At the council’s September 11, meeting, Mayor Cecil Moncrief informed them that the city has been cited for not having engineering drawings approved by the EPD and a permit issued before the work was done.
“We did the right thing. We sent water samples to Atlanta to be tested to be sure they were okay, and we got our hand slapped by the EPD, because we did not have a permit from them to install the water main,” said Moncrief.
The mayor said he talked with an EPD representative in Macon and was told to just sketch out what was done, since the majority of the work was already done. Moncrief complied, but said he then received a letter stating that EPD had to have an engineer’s drawing.
“So we had to get an engineer to come in and do the plan, the whole nine yards – how many feet of water line we put in, how many meters we put in, how many fire hydrants we put in, what he used, what the specifications were that he used,” Moncrief said. “Ronnie (Fire Chief Ronnie Riggins) took the fire truck down there one day and did a pressure test, which worked fine. But we had to pay S. J. Reeves $5,950 for engineering plans. It will come out of our SPLOST funds.”

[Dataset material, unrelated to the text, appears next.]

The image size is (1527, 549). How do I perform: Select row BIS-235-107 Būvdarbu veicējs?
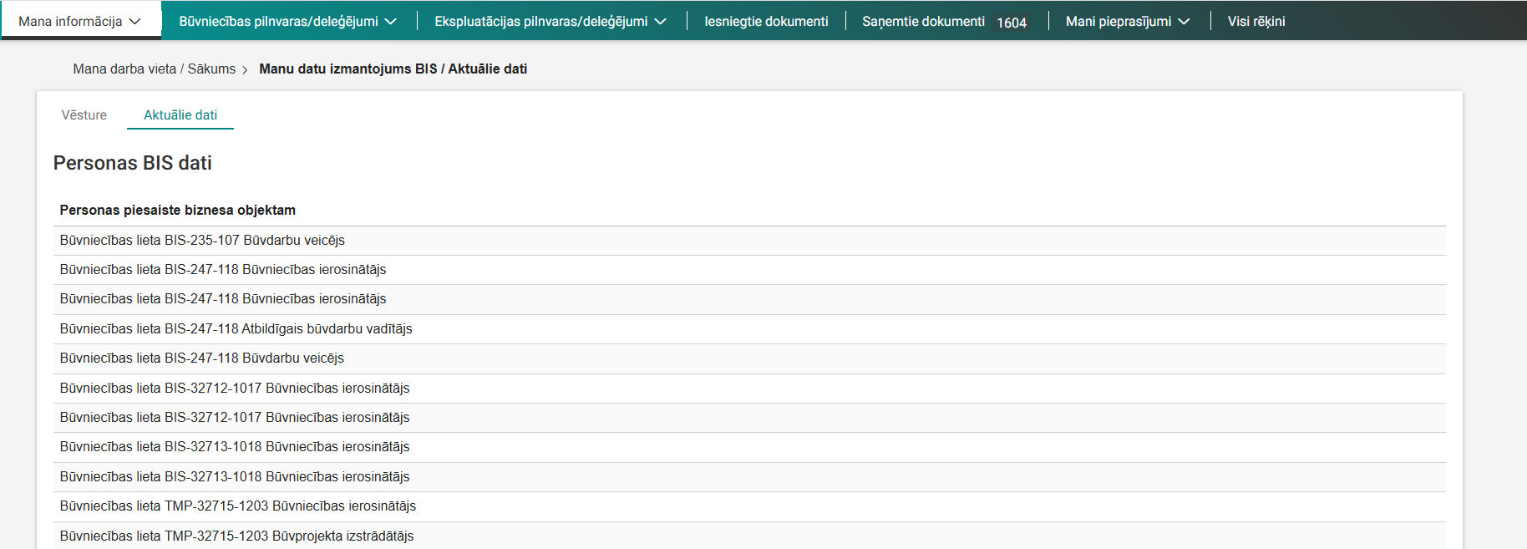(202, 240)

Moncrief said the city then received a letter from EPD saying they had reviewed all the plans sent in and accepted everything except the pressure test.
“They will not accept the test from the fire truck,” said Moncrief. “It has to be a certified hydrostatic pump. They had to find something, so that’s what they found. Basically, out of everything they could have found, that was one of the simplest things to find. The test was done Friday by the contractor, we got it to the engineer, he sent it down there, and we won’t know till tomorrow if everything is fine. If they give the go-ahead, he is going to start tying the water meters in, and we’ll be completely finished with that project.”